Dans ce contexte, le roman que Toussaint fait paraitre aujourd’hui s’avère particulièrement intéressant. Faire l’amour, tel est son titre, est une srote de réécriture de La salle de bain. Par jeu, l’auteur s’amuse d’ailleurs à envoyer plusieurs fois son narrateur dans la salle de bain de l’hôtel om se déroule la première partie de l’action. Mais cette fois, le ton est beaucoup plus direct, plus dramatique, moins comique et moins énigmatique.

Nul ne nous disait pourquoi le narrateur du premier roman se cloitrait dans sa salle de bain, fuyait à Venise pour s’y enfermer dans une chambre d’hôtel et plantait sans raison une fléchette dans le front de sa petite amie, Edmondsson. Un réseau de notations alliant symboliquement l’eau et le temps permettait de comprendre, après une seconde lecture, que le voyageur désinvolte était, mine de rien, angoissé par l’écoulement des jours et que Venise ou salle de bain représentaient des lieux où l’eau immobile conjurait la fuite des heures. Quant à la façon dont le couple allait surmonter l’épreuve, il n’en était pas question. Dans Faire l’amour la même angoisse est exprimée de façon explicite et l’on retrouve le thème du voyage inutile. Si celui-ci a désormais une raison d’être officielle (Marie, la compagne du narrateur, réalise une exposition à Tokyo), il se résume à une errance sans but pour le narrateur, qu’une grippe tenace oblige à garder la chambre. Se retrouve aussi le motif de la violence subite et inattendue : il ne s’agit plus d’une fléchette, mais d’un flacon d’acide chlorhydrique que le narrateur emporte partout avec lui sans savoir pourquoi.

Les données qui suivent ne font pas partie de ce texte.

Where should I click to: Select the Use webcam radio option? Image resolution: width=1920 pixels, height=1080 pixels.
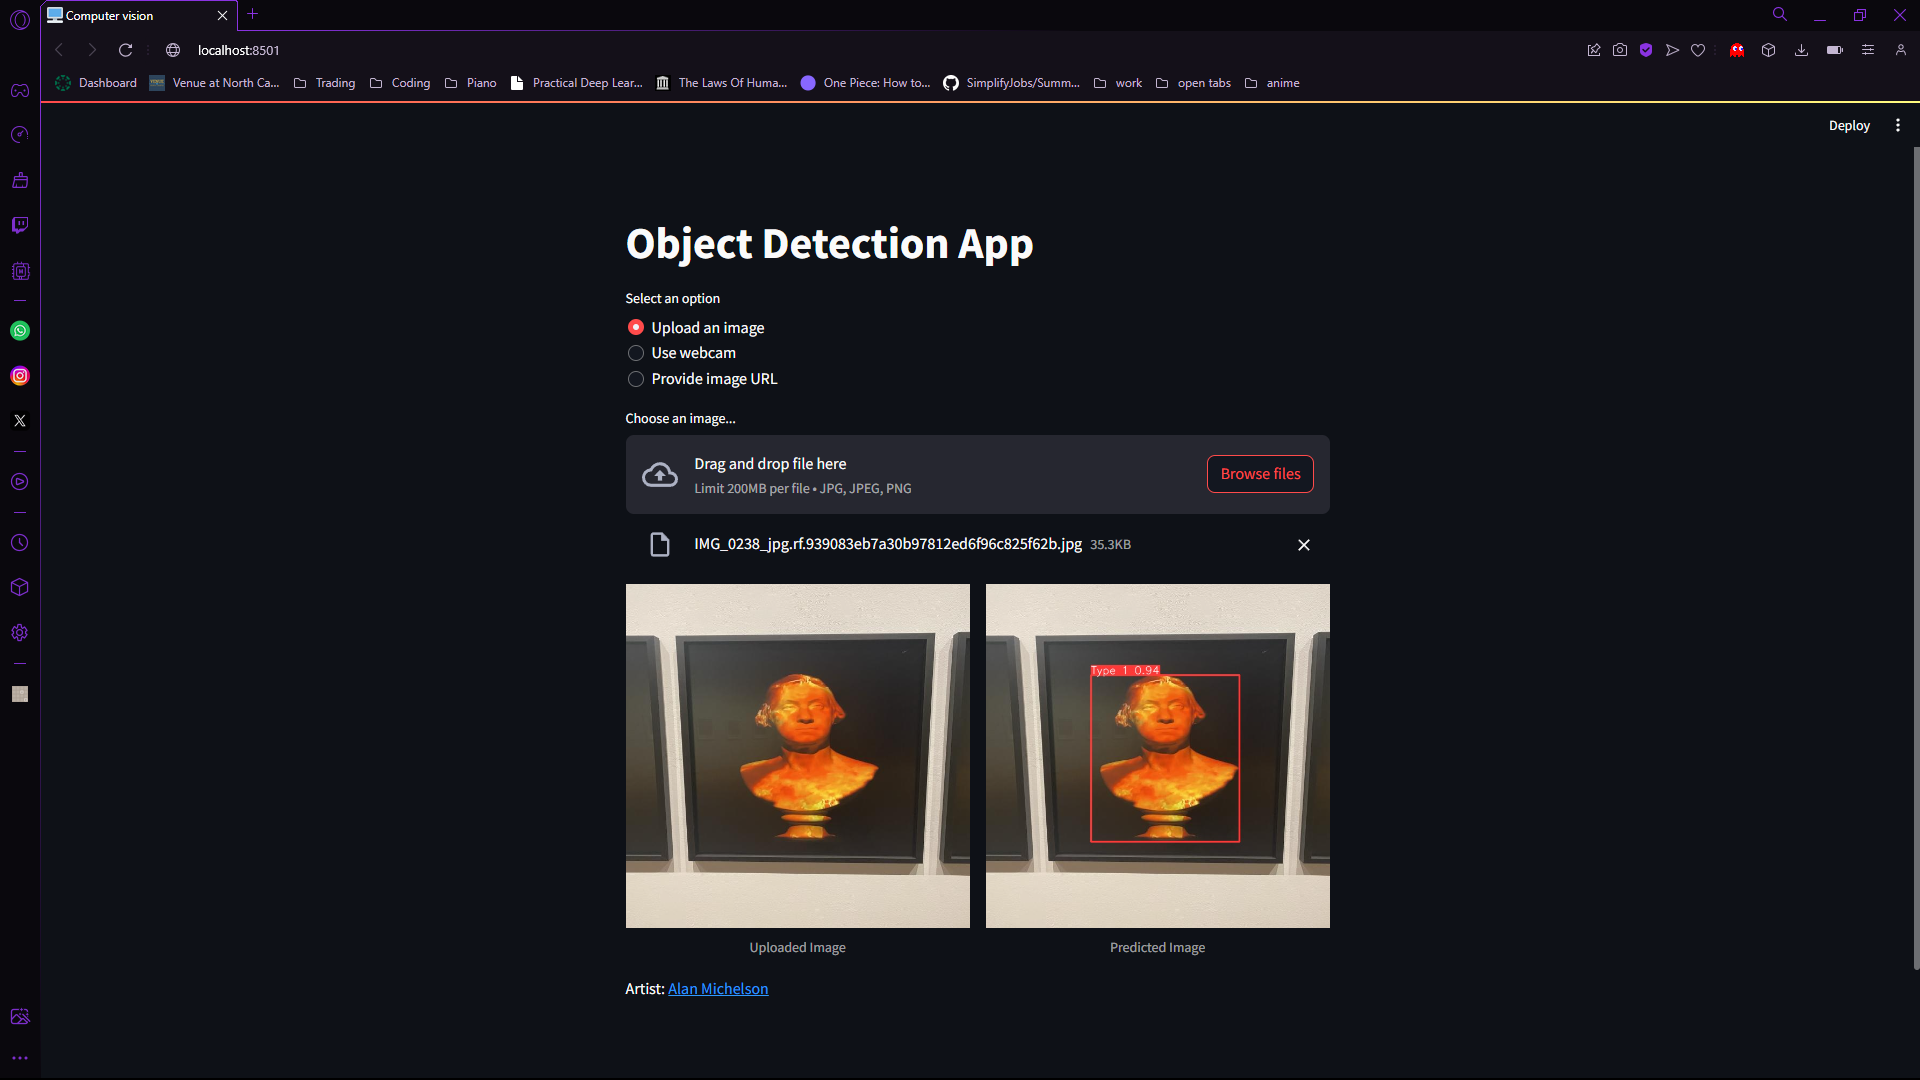point(636,353)
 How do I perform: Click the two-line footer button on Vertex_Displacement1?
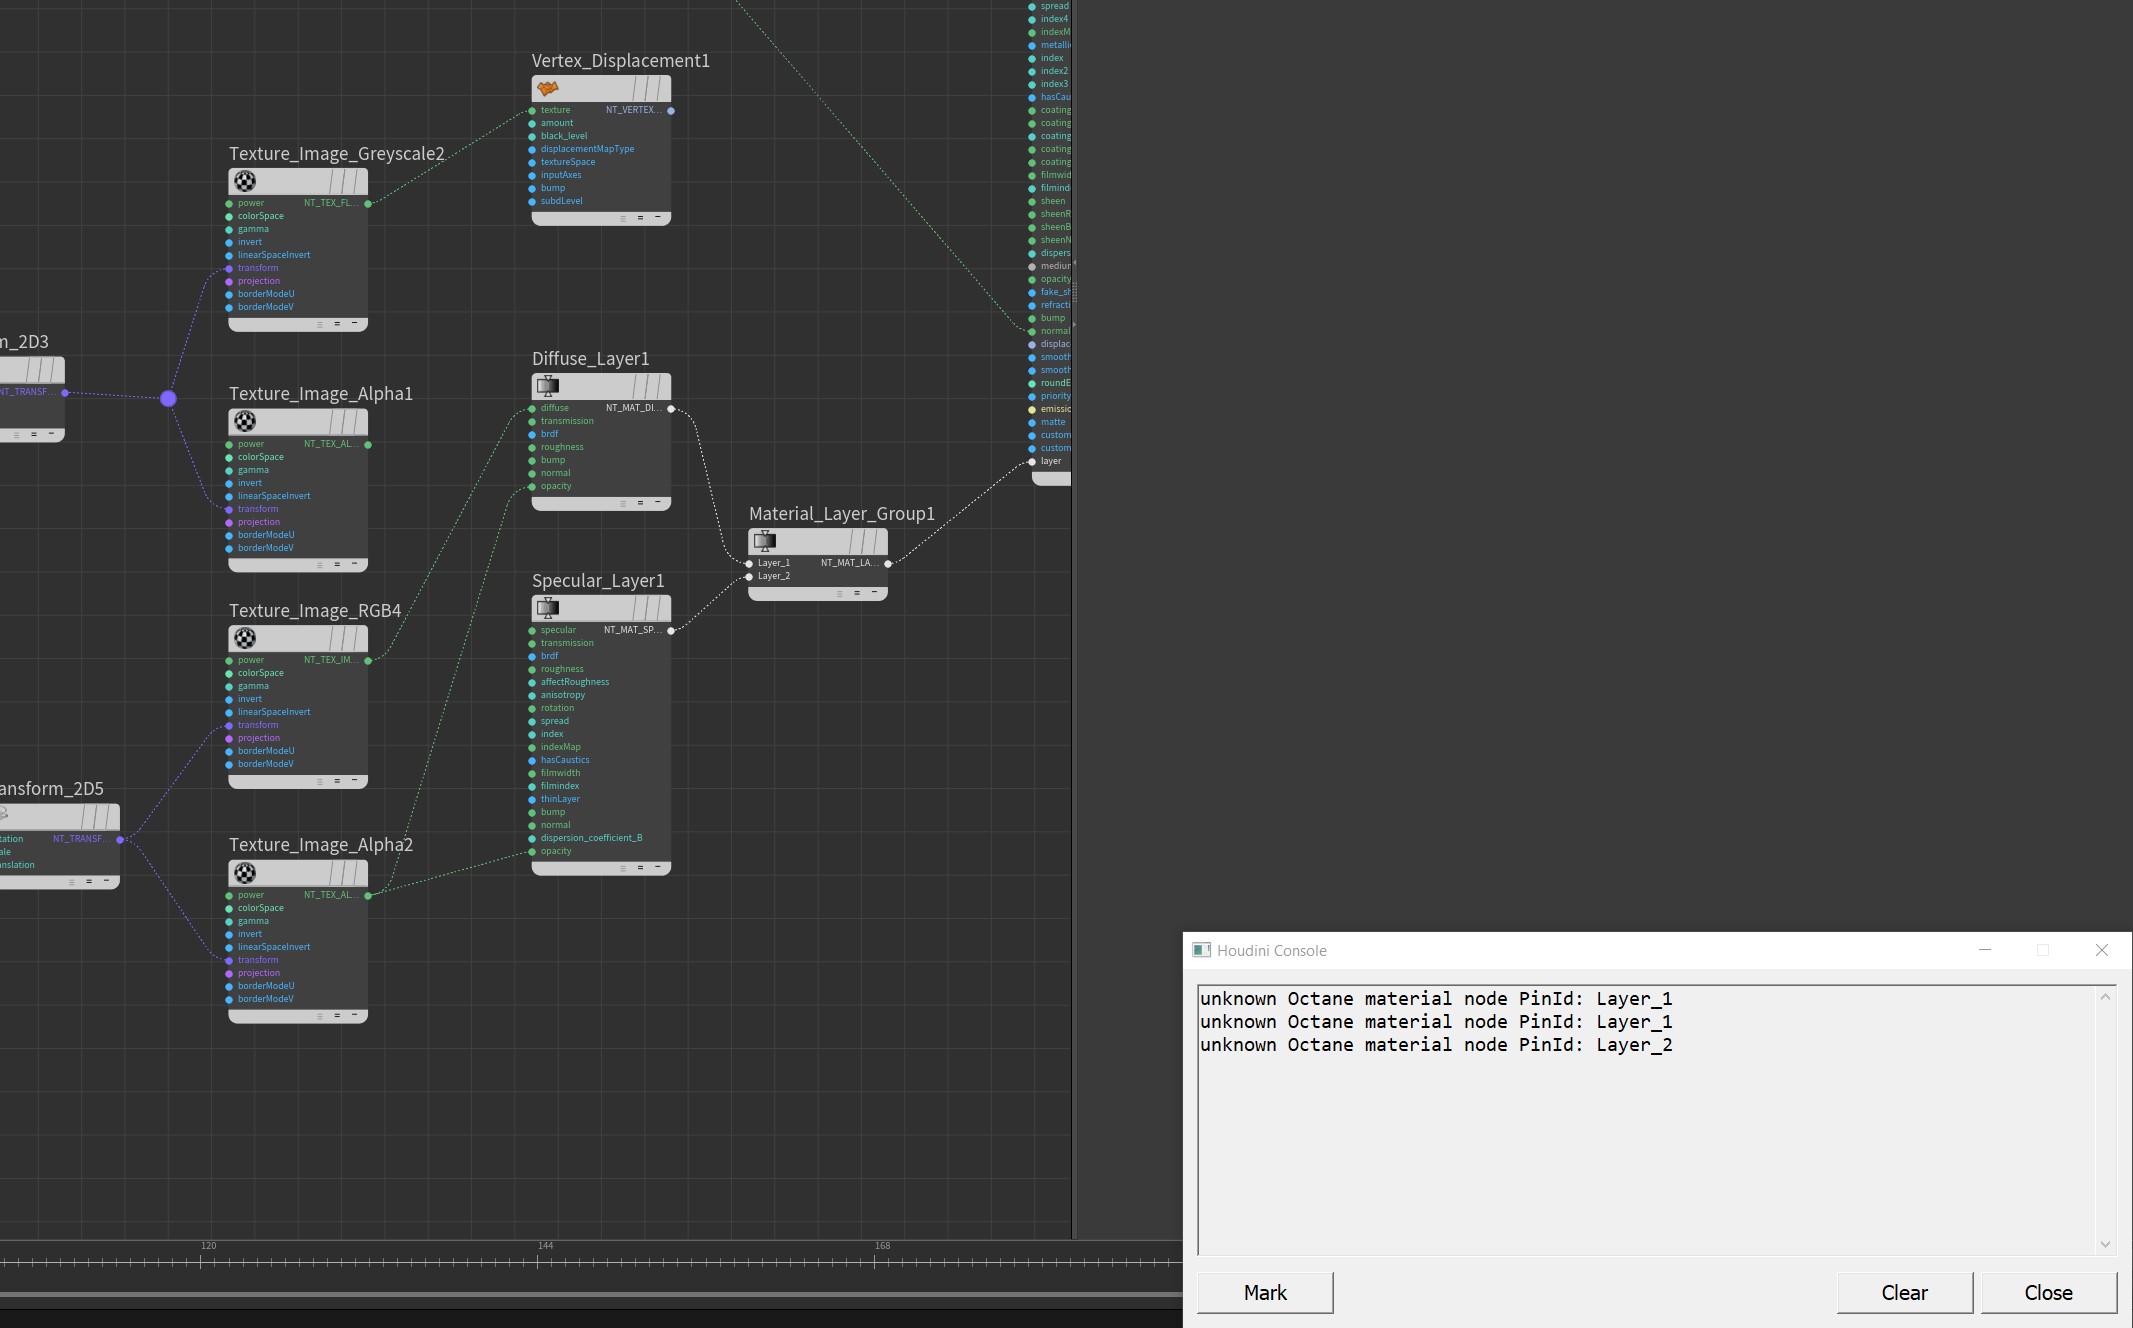pyautogui.click(x=640, y=217)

Mais, cette fois, les rapports de l’homme et de la femme sont abordés de front : on comprend très vite que le couple bat de l’aile et que ce voyage est une lune d miel à l’envers. La scène d’amour qui donne son titre au livre est la dernière que Marie et le narrateur vivront ensemble. La description que Toussaint en fait est d’ailleurs assez saisissante, en partie parce qu’elle est interrompue brutalement par un événement insolite. La juxtaposition de motifs très différents, procédé d’ordinaire humoristique chez Toussaint, prend ici un tour proprement angoissant.

Les thèmes de la séparation, du voyage et de la grippe permettent en outre à l’écrivain d’aborder à nouveau le sujet principal de L’appareil-photo et La télévision : le rapport détourné que l’homme contemporain entretient avec la réalité. Le décalage horaire et la grippe déforment en effet les perceptions du narrateur et l’acuité de ses sens. Mais plus originale par rapport au reste de l’œuvre, est cette page où il décrit l’effet qu’une conversation téléphonique avec Marie produit sur lui : « Je sortis de la cabine, bouleversé, le cœur serré, infiniment heureux et malheureux. Avec elle, en cinq minutes, je ne savais plus qui j’étais, elle me faisait tourner la tête, elle me prenait la main et me faisait tourner sur moi-même à toute vitesse jusqu’à ce que ma vision du monde se dérègle, mes instruments s’affolent et deviennent inopérants […] ».

« Je sortis […], bouleversé […] » : voilà des mots que n’aurait pas écrits le Toussaint de 1985 ou de 1989. La séparation : voilà un sujet qu’il aurait pudiquement laissé dans les marges de son récit.

Une des forces des romans de Toussaint a toujours été leur caractère ultra-contemporain. Ses premiers livres donnaient corps au désenchantement des années 1980 par la distance qui les constituait et illustraient la fameuse fin des idéologies par la place non polémique qu’ils occupaient dans le champ littéraire. En 2002, Toussaint parle directement d’amour et de sexe ; ses angoisses et sa violence se débarrassent de leur voile ironique. Les procédés techniques qui se traduisaient naguère par un détachement raffiné lui permettent aujourd’hui d’écrire des pages existentiellement très fortes. Le monde a changé et le paysage littéraire évolue : Toussaint conserve son style, reconnaissable entre tous, mais il tient compte des nouvelles donnes. Un auteur qui reste soi-même tout en étant à l’écoute de son temps : une des définitions possibles du grand écrivain.